Task directions: Copy out the following lines character for character, with the same order, spelling, and punctuation.

Records to use:

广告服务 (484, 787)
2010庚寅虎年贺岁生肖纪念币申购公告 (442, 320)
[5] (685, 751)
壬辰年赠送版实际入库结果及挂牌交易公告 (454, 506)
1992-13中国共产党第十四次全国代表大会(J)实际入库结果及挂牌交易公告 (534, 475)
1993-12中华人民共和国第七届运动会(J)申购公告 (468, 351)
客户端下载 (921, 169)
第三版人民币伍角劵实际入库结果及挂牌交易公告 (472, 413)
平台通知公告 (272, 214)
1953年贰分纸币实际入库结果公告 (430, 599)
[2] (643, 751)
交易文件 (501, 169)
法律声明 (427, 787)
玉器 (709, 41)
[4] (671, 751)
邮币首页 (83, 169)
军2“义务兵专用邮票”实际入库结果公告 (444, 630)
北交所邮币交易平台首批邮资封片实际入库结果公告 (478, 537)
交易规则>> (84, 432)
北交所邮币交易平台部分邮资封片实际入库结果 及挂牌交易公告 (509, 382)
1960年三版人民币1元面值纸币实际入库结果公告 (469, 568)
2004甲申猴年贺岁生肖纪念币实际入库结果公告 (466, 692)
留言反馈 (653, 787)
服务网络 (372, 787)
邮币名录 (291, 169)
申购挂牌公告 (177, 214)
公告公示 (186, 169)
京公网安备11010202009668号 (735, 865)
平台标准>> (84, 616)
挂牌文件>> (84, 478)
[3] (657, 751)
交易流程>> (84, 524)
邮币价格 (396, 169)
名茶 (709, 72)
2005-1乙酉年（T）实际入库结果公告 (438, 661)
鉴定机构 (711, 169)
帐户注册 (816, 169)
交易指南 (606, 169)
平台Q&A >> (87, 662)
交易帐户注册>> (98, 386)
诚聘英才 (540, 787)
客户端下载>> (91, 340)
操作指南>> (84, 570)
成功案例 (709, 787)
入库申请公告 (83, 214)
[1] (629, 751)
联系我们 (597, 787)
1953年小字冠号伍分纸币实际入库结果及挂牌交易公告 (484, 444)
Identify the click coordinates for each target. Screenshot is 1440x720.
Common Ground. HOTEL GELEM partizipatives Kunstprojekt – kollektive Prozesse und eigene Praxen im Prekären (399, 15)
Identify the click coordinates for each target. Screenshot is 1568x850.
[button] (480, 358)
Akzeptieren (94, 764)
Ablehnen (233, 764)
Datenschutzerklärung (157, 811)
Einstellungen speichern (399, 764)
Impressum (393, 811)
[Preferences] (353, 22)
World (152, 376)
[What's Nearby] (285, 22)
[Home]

Reply to the exercise:
广告服务 (484, 787)
2010庚寅虎年贺岁生肖纪念币申购公告 (442, 320)
[5] (685, 751)
壬辰年赠送版实际入库结果及挂牌交易公告 (454, 506)
1992-13中国共产党第十四次全国代表大会(J)实际入库结果及挂牌交易公告 (534, 475)
1993-12中华人民共和国第七届运动会(J)申购公告 (468, 351)
客户端下载 (921, 169)
第三版人民币伍角劵实际入库结果及挂牌交易公告 (472, 413)
平台通知公告 (272, 214)
1953年贰分纸币实际入库结果公告 (430, 599)
[2] (643, 751)
交易文件 (501, 169)
法律声明 (427, 787)
玉器 (709, 41)
[4] (671, 751)
邮币首页 (83, 169)
军2“义务兵专用邮票”实际入库结果公告 (444, 630)
北交所邮币交易平台首批邮资封片实际入库结果公告 (478, 537)
交易规则>> (84, 432)
北交所邮币交易平台部分邮资封片实际入库结果 及挂牌交易公告 (509, 382)
1960年三版人民币1元面值纸币实际入库结果公告 (469, 568)
2004甲申猴年贺岁生肖纪念币实际入库结果公告 (466, 692)
留言反馈 (653, 787)
服务网络 (372, 787)
邮币名录 (291, 169)
申购挂牌公告 (177, 214)
公告公示 (186, 169)
京公网安备11010202009668号 (735, 865)
平台标准>> (84, 616)
挂牌文件>> (84, 478)
[3] (657, 751)
交易流程>> (84, 524)
邮币价格 (396, 169)
名茶 (709, 72)
2005-1乙酉年（T）实际入库结果公告 (438, 661)
鉴定机构 (711, 169)
帐户注册 (816, 169)
交易指南 (606, 169)
平台Q&A >> (87, 662)
交易帐户注册>> (98, 386)
诚聘英才 (540, 787)
客户端下载>> (91, 340)
操作指南>> (84, 570)
成功案例 (709, 787)
入库申请公告 (83, 214)
[1] (629, 751)
联系我们 (597, 787)
1953年小字冠号伍分纸币实际入库结果及挂牌交易公告 (484, 444)
Identify the click coordinates for each target. Screenshot is 1440x720.
Common Ground. HOTEL GELEM partizipatives Kunstprojekt – kollektive Prozesse und eigene Praxen im Prekären (399, 15)
Identify the click coordinates for each target. Screenshot is 1568x850.
[button] (480, 358)
Akzeptieren (94, 764)
Ablehnen (233, 764)
Datenschutzerklärung (157, 811)
Einstellungen speichern (399, 764)
Impressum (393, 811)
[Preferences] (353, 22)
World (152, 376)
[What's Nearby] (285, 22)
[Home]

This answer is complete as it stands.